» **READING PASSAGE**
+++

GERMANY, Berlin. The President of the German Friedrich-Loeffler-Institute (FLI), Prof. Dr. Dr. hc Thomas C. Mettenleiter, does not believe that the necessary protection against African swine fever (ASF) is affected by the current corona events.
"ASF is a notifiable animal disease, which must be rapidly combated with all necessary measures if it occurs in Germany, regardless of the current pandemic situation with Sars-CoV-2", says FLI President Mettenleiter in an interview with the news agency Agra-Europe. In it he describes the risk of an ASF introduction as undiminished high and appeals to the animal keepers to strictly observe the pig keeping hygiene regulation.
The FLI president sees the Czech Republic as a good example of successful control. It is important that an entry is recognised quickly and that a consistent response is made: "Early detection is the be-all and end-all", emphasises Mettenleiter. Therefore, the examination of wild boars found dead must be continued as a priority and the finding of dead wild boars must be reported.
The head of the institute is also concerned about the incidence of infection with avian influenza, which has not yet come to a halt. Eastern European countries in particular are affected by outbreaks in poultry farms. For local poultry farms, an improvement in biosecurity measures is "of utmost importance". Free range poultry farming remains possible provided that all precautionary measures are taken to minimise direct or indirect contact with wild birds.

+++

» **EXERCISE SET**
[1] Quote the article on African swine fever word for word, starting at "GERMANY, Berlin. The" and running up to and including "current corona events.".
[2] Please condense the paragraph of the article on African swine fever that begins "The head of the institute is also concerned" into a short bulleted list that keeps its main facts.
[3] In the article on African swine fever, which country does the FLI president name as a good example of successful control?

» **AVAILABLE DATA**

+++

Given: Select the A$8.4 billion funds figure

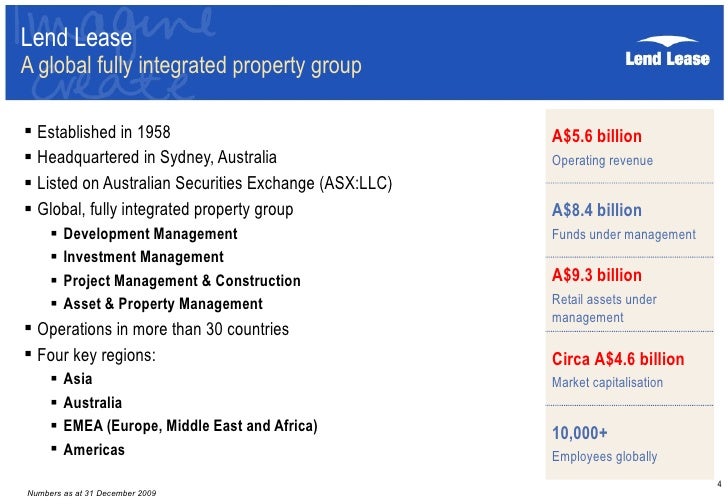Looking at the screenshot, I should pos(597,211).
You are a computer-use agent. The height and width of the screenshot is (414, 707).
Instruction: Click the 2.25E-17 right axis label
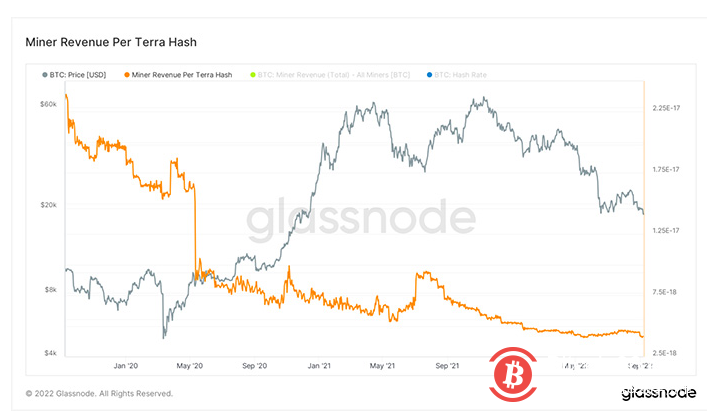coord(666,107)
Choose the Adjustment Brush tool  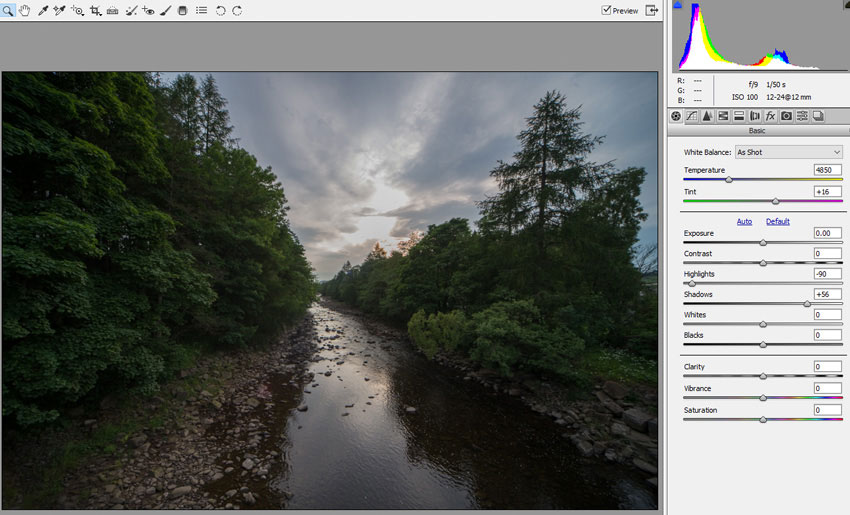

+++

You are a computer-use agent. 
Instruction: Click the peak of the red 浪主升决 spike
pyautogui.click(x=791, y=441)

+++

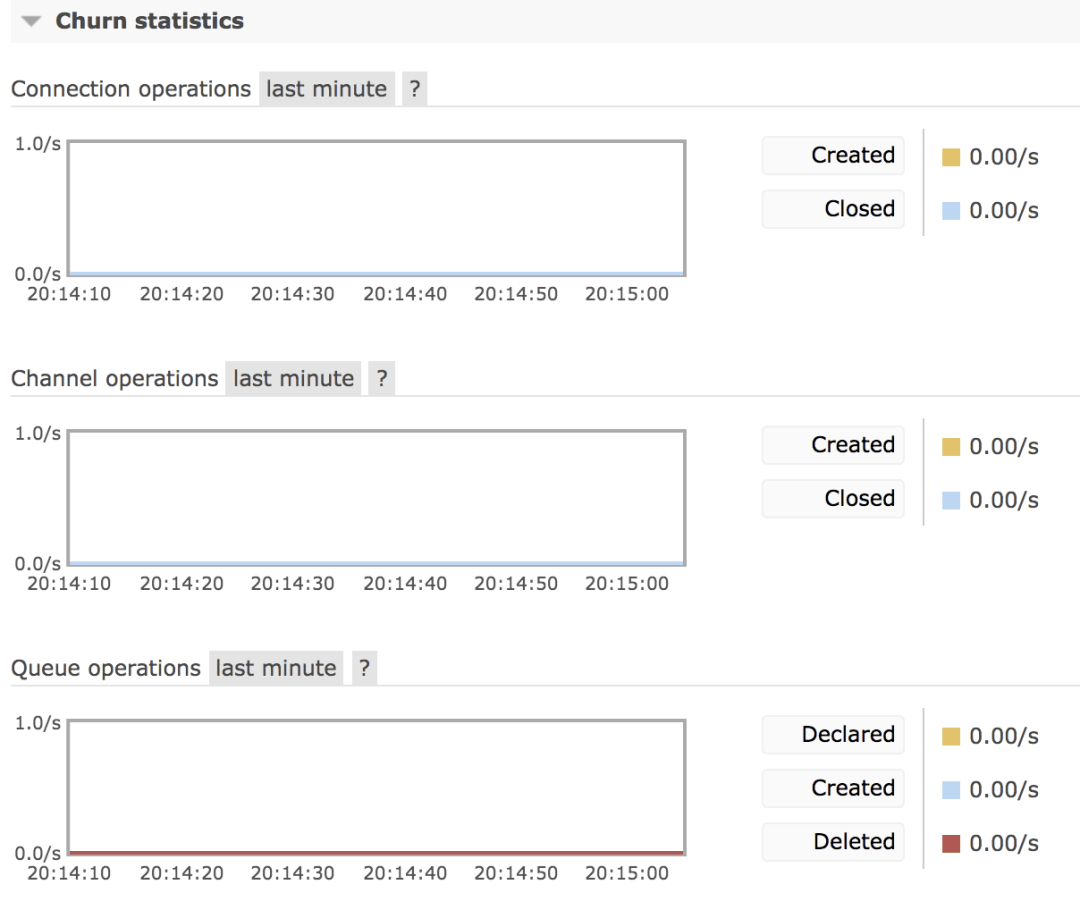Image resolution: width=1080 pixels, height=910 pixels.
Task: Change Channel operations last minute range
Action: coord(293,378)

+++

» **RESULTS**
[1]
GERMANY, Berlin. The President of the German Friedrich-Loeffler-Institute (FLI), Prof. Dr. Dr. hc Thomas C. Mettenleiter, does not believe that the necessary protection against African swine fever (ASF) is affected by the current corona events.

[2]
- The institute head is concerned that avian influenza infections have not yet stopped.
- Eastern European countries are especially affected by outbreaks in poultry farms.
- For local poultry farms, better biosecurity is "of utmost importance."
- Free-range poultry farming remains possible if all precautions are taken to minimize direct or indirect contact with wild birds.

[3] The Czech Republic.